• [Travail à faire]:
**a)** Dans l'extrait sur l'affaire Brooke v. Willis, à quelle date l'enfant est-elle rentrée en Californie ?
**b)** Recopiez l'extrait sur l'affaire Brooke v. Willis en commençant à « La mère obtint » et en terminant à « et en Virginie. ».
**c)** Reprenez l'extrait sur l'affaire Brooke v. Willis là où il s'arrête et poursuivez-le.

Brooke v. Willis, 907 F. Supp. 57 (S.D.N.Y. 1995)

INCADAT reference

HC/E/USf 147

Court

Country

UNITED STATES - FEDERAL JURISDICTION

Name

United States District Court for the Southern District of New York

Level

First Instance

Judge(s)
Scheindlin D.J.

States involved

Requesting State

UNITED KINGDOM - ENGLAND AND WALES

Requested State

UNITED STATES - FEDERAL JURISDICTION

Decision

Date

2 August 1995

Status

Final

Grounds

Habitual Residence - Art. 3 | Procedural Matters

Order

-

HC article(s) Considered

3

HC article(s) Relied Upon

3

Other provisions

-

Authorities | Cases referred to
Friedrich v. Friedrich, 983 F.2d 1396, 125 ALR Fed. 703 (6th Cir. 1993); Meredith v. Meredith, 759 F. Supp. 1432 (D. Ariz. 1991); Currier v. Currier, 845 F. Supp. 916 (D.N.H. 1994).

INCADAT comment

Aims & Scope of the Convention

Habitual Residence
Habitual Residence
Can a Child have more than one Habitual Residence?

SUMMARY

Summary available in EN | FR | ES

Faits

L'enfant, une fille, était âgée de 6 ans ½ à la date du non-retour dont le caractère illicite était allégué. Elle avait passé la majeure partie de sa vie aux Etats-Unis. Les parents étaient divorcés et avaient conjointement la garde de l'enfant.

Le 9 juillet 1990, la Superior Court de Californie décida que l'enfant devait partager son temps à égalité entre ses deux parents et que son éducation devait avoir lieu pour moitié au Royaume-Uni.

En juillet 1990, le père rentra définitivement en Angleterre. L'enfant l'y accompagna et y vécut durant un été. Le 20 août 1990, l'enfant rentra en Californie.

En décembre 1990, la mère ne renvoya pas l'enfant comme prévu en Angleterre.

La mère obtint un jugement non contradictoire contre le père lui imposant de rester à l'écart de sa famille et s'enfuit de cet Etat en compagnie de l'enfant. La mère fit l'objet de mandats d'arrêt en Californie et en Virginie.

Le 5 octobre 1994 forma une demande de retour devant la District Court. Le jour de l'audience, l'enfant n'avait toujours pas été localisé.

Dispositif

La mère à été condamnée par bref d'habeas corpus à présenter l'enfant à la Cour dans un délai de 14 jours et d'expliquer pourquoi l'enfant avait été déplacé.

Motifs

Résidence habituelle - art. 3

Le juge remarqua que la résidence habituelle se détermine par un état de fait davantage que par l’écoulement d’un délai spécifique ; d’un point de vue technique, la résidence habituelle peut être établie après un jour seulement pourvu qu’il soit établi que l’enfant s’est intégré à cet endroit. En l’espèce, l’enfant avait passé deux mois en Angleterre et le juge estima que les éléments de preuve apportés permettaient de conclure que l’enfant avait sa résidence habituelle en Angleterre en juillet 1990. Le juge proposa également que vu les circonstances, il était contestable de dire que l’enfant avait également une résidence habituelle aux Etats-Unis.

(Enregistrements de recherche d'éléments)
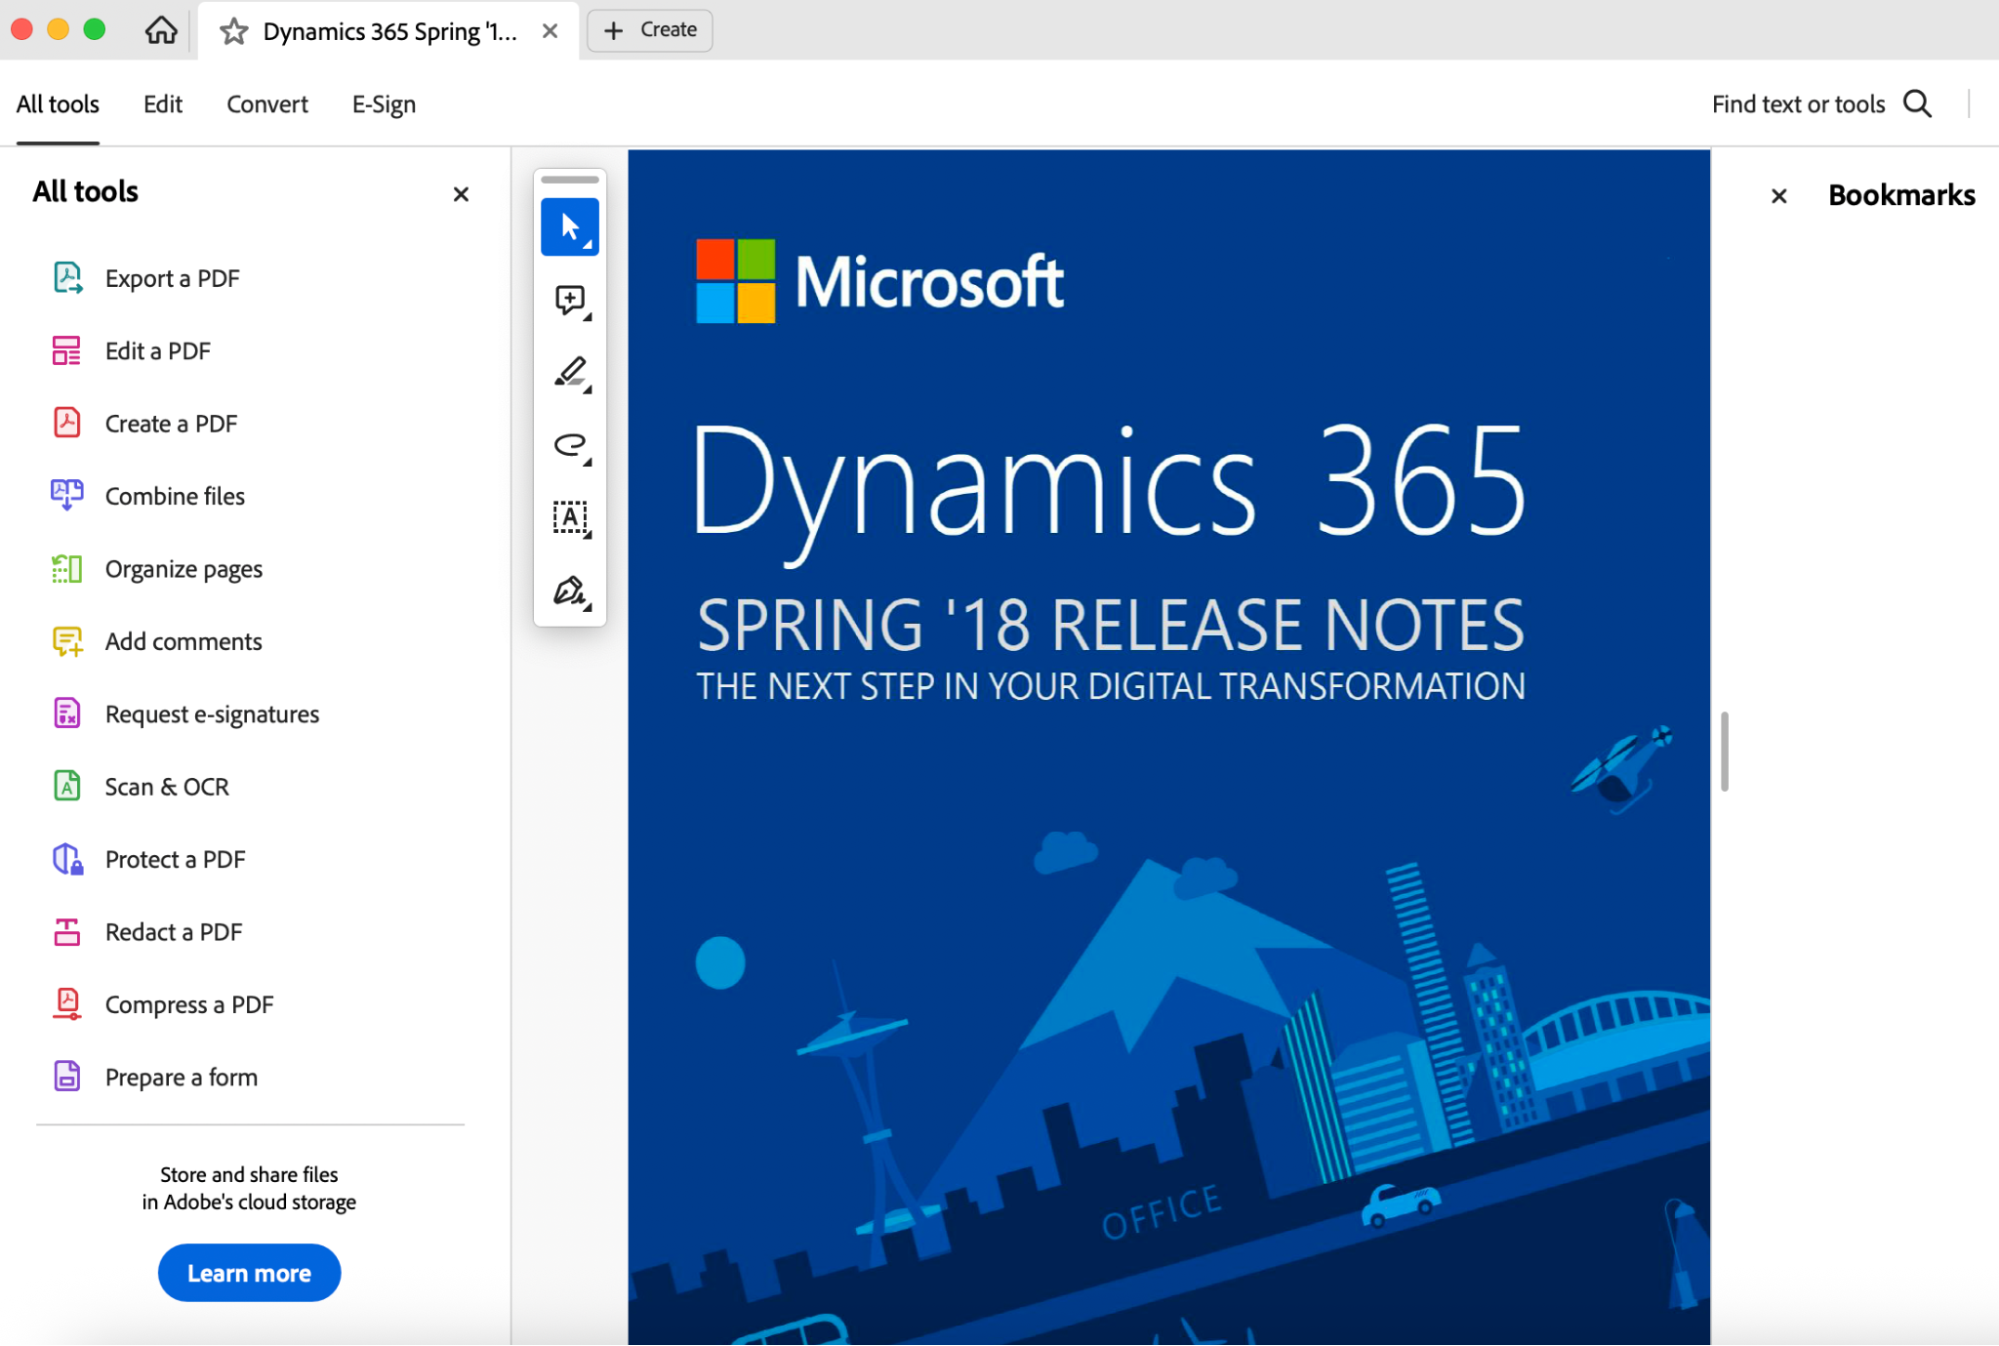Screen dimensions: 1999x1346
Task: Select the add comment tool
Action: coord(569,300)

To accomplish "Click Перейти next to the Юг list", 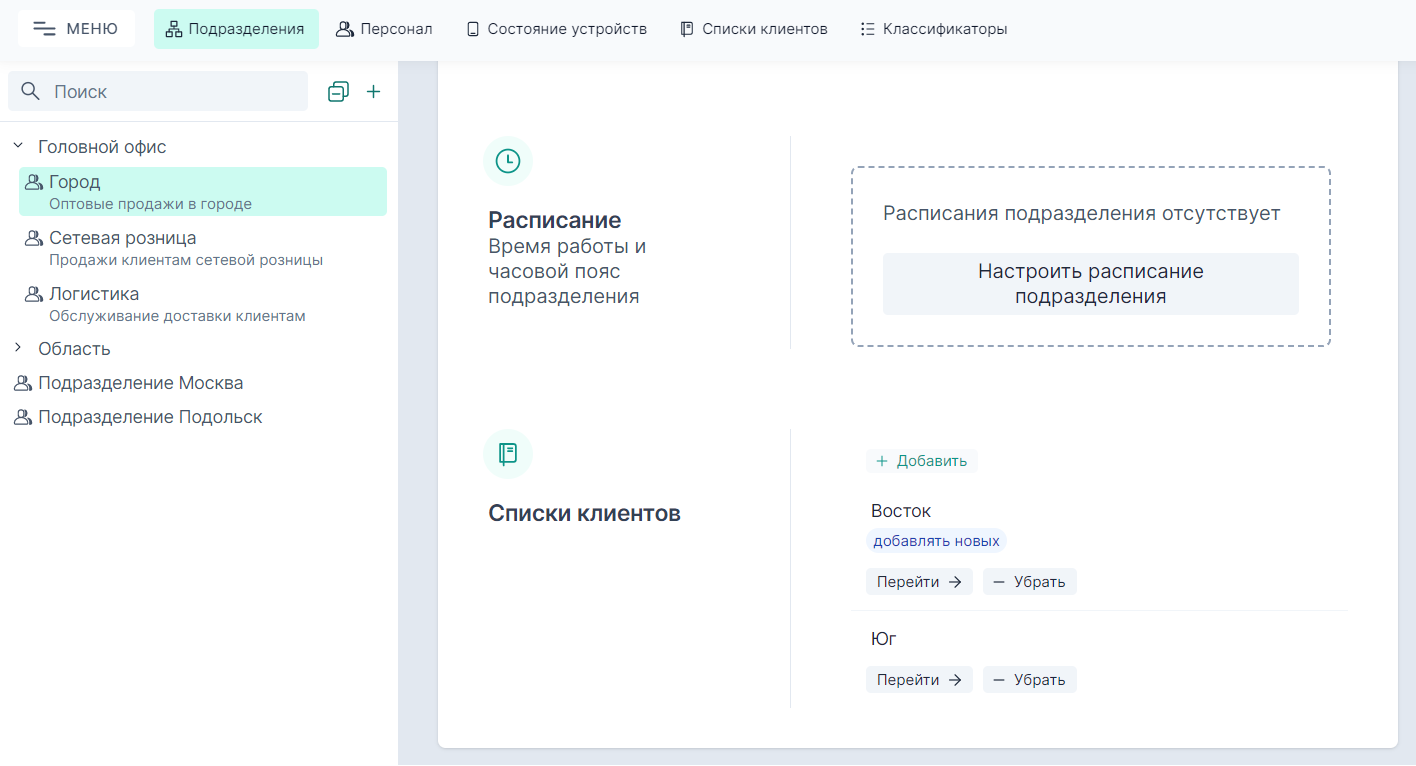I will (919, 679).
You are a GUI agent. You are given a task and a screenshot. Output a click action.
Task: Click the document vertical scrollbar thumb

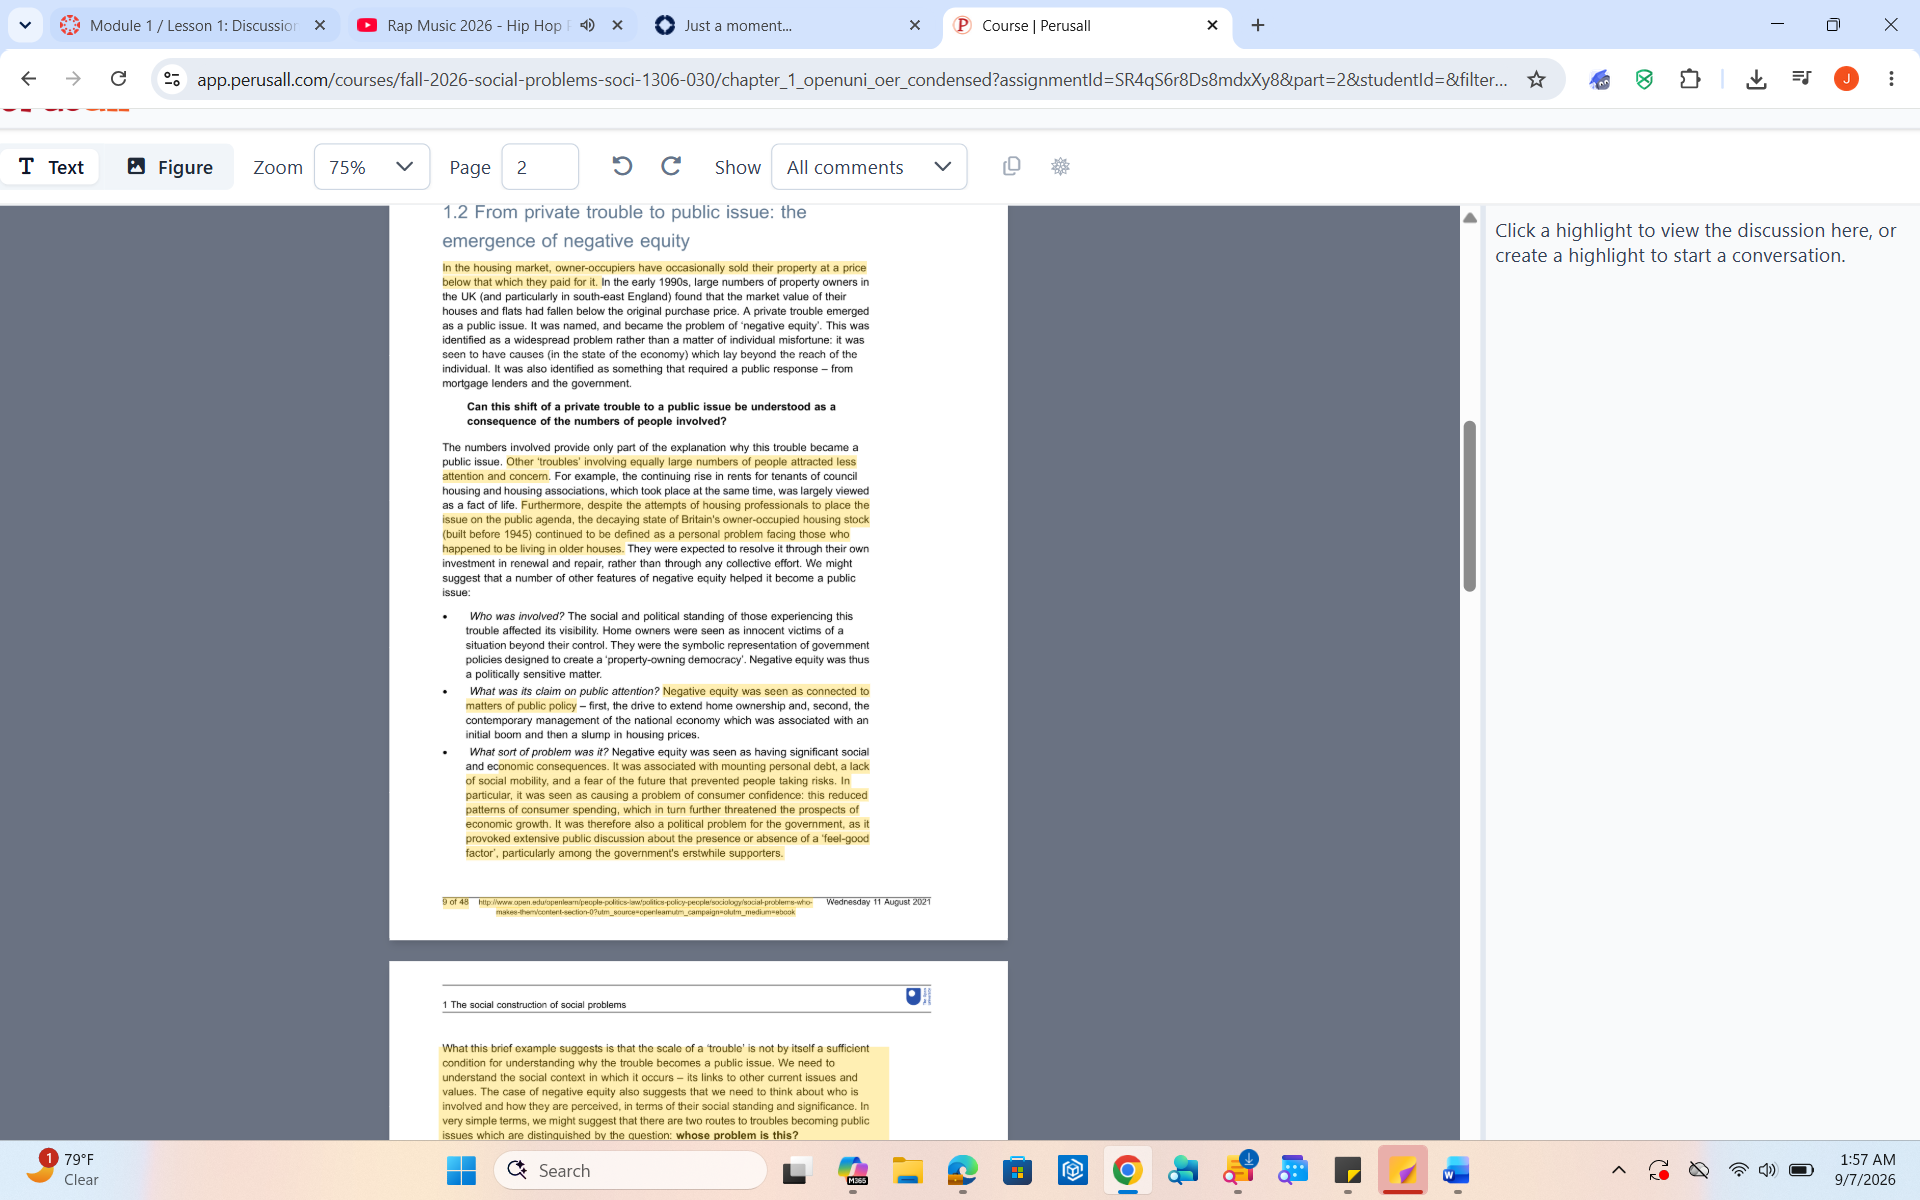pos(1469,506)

• [Réponses par consigne]:
**a)** Le 20 août 1990.

**b)**
La mère obtint un jugement non contradictoire contre le père lui imposant de rester à l'écart de sa famille et s'enfuit de cet Etat en compagnie de l'enfant. La mère fit l'objet de mandats d'arrêt en Californie et en Virginie.

**c)**
Questions procédurales

Le juge attira l’attention sur le fait qu’à plusieurs reprises le père comme les services d’ordres fédéraux avaient tenté de contacter personnellement la mère. Se fondant sur des affaires de garde inter-étatiques, le juge estima que la mère n’ignorait pas l’existence de l’instance, bien qu’elle ne lui ait pas été notifiée personnellement. Le juge ordonna que le nom de l’enfant soit entré dans le fichier informatisé de personnes disparues de la police nationale de manière à en faciliter la localisation.

Commentaire INCADAT

L'interprétation donnée en l'espèce à l'acquisition d'une nouvelle résidence habituelle est en opposition avec celle adoptée par les instances d'appel non seulement aux Etats-Unis, mais aussi en Angleterre, en Ecosse et en Australie. Voy. Beaumont P.R. & McEleavy P.E., « The Hague Convention on International Child Abduction » OUP, Oxford, 1999, p. 108.

Résidence habituelle

L'interprétation de la notion centrale de résidence habituelle (préambule, art. 3 et 4) s'est révélée particulièrement problématique ces dernières années, des divergences apparaissant dans divers États contractants. Une approche uniforme fait défaut quant à la question de savoir ce qui doit être au cœur de l'analyse : l'enfant seul, l'enfant ainsi que l'intention des personnes disposant de sa garde, ou simplement l'intention de ces personnes. En conséquence notamment de cette différence d'approche, la notion de résidence peut apparaître comme un élément de rattachement très flexible dans certains États contractants ou un facteur de rattachement plus rigide et représentatif d'une résidence à long terme dans d'autres.

L'analyse du concept de résidence habituelle est par ailleurs compliquée par le fait que les décisions concernent des situations factuelles très diverses. La question de la résidence habituelle peut se poser à l'occasion d'un déménagement permanent à l'étranger, d'un déménagement consistant en un test d'une durée illimitée ou potentiellement illimitée ou simplement d'un séjour à l'étranger de durée déterminée.

Tendances générales:

La jurisprudence des cours d'appel fédérales américaines illustre la grande variété d'interprétations données au concept de résidence habituelle.
Approche centrée sur l'enfant

La cour d'appel fédérale des États-Unis d'Amérique du 6e ressort s'est prononcée fermement en faveur d'une approche centrée sur l'enfant seul :

Friedrich v. Friedrich, 983 F.2d 1396, 125 ALR Fed. 703 (6th Cir. 1993) (6th Cir. 1993) [Référence INCADAT : HC/E/USf 142]

Robert v. Tesson, 507 F.3d 981 (6th Cir. 2007) [Référence INCADAT : HC/E/US 935]

Voir aussi :

Villalta v. Massie, No. 4:99cv312-RH (N.D. Fla. Oct. 27, 1999) [Référence INCADAT : HC/E/USf 221].

Approche combinée des liens de l'enfant et de l'intention parentale

Les cours d'appel fédérales des États-Unis d'Amérique des 3e et 8e ressorts ont privilégié une méthode où les liens de l'enfant avec le pays ont été lus à la lumière de l'intention parentale conjointe.
Le jugement de référence est le suivant : Feder v. Evans-Feder, 63 F.3d 217 (3d Cir. 1995) [Référence INCADAT : HC/E/USf 83].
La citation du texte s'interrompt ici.